John VI Kantakouzenos or Cantacuzene was a Byzantine Greek emperor and nobleman, statesman, and general. He served as grand domestic under Andronikos III Palaiologos and regent for John V Palaiologos before reigning as Byzantine emperor in his own right from 1347 to 1354. Deposed by his former ward, he was forced to retire to a monastery under the name Joasaph Christodoulos and spent the remainder of his life as a monk and historian. At age 90 or 91 at his death, he was the longest-lived of the Roman emperors. His two disastrous civil wars led to the loss of much of the remaining territory in the Balkans under Byzantine control to the Serbian and Bulgarian empires, but the most severe loss during his civil war was the loss of the Gallipoli peninsula to the Ottoman Turks, allowing the Ottomans to gain territory in Europe and setting the stage for the destruction of the Byzantine Empire a century later.


21/05/1294

Coronation of Michael IX Palaiologos as Byzantine Emperor.

Michael IX Palaiologos or Palaeologus was Byzantine emperor together with his father, Andronikos II Palaiologos, from 1294 until his death. Andronikos II and Michael IX ruled as equal co-rulers, both using the title autokrator.


21/05/0996

Sixteen-year-old Otto III is crowned Holy Roman Emperor.

Otto III was the Holy Roman emperor and King of Italy from 996 until his death in 1002. A member of the Ottonian dynasty, Otto III was the only son of Emperor Otto II and his wife Theophanu.


21/05/0879

Pope John VIII gives blessings to Branimir of Croatia and to the Croatian people, considered to be international recognition of the Croatian state.

Pope John VIII was the bishop of Rome and ruler of the Papal States from 14 December 872 to his death. He is often considered one of the most able popes of the 9th century.


21/05/0878

Syracuse, Sicily, is captured by the Muslim Aghlabids after a nine-month siege.

Syracuse is a city and municipality, capital of the free municipal consortium of the same name, located in the autonomous region of Sicily in Southern Italy. As of 2025, with a population of 115,636, it is the fourth most populous city in Sicily, following Palermo, Catania, and Messina.


21/05/0293

Roman Emperors Diocletian and Maximian appoint Galerius as Caesar to Diocletian, beginning the period of four rulers known as the Tetrarchy.

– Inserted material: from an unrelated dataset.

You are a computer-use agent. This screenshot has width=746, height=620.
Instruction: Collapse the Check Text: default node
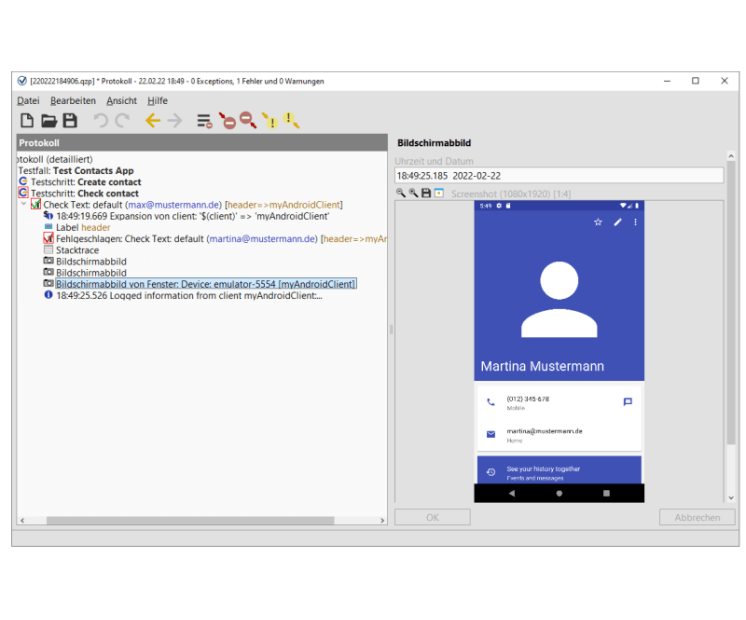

Diocletian, nicknamed Jovius, was Roman emperor from 284 until his abdication in 305. He was born Diocles to a family of low status in the Roman province of Dalmatia. As with other Illyrian soldiers of the period, Diocles rose through the ranks of the military early in his career, serving under Aurelian and Probus, and eventually becoming a cavalry commander for the army of Emperor Carus. After the deaths of Carus and his son Numerian on a campaign in Persia, Diocles was proclaimed emperor by the troops, taking the name "Diocletianus". The title was also claimed by Carus's surviving son, Carinus, but Diocletian defeated him in the Battle of the Margus.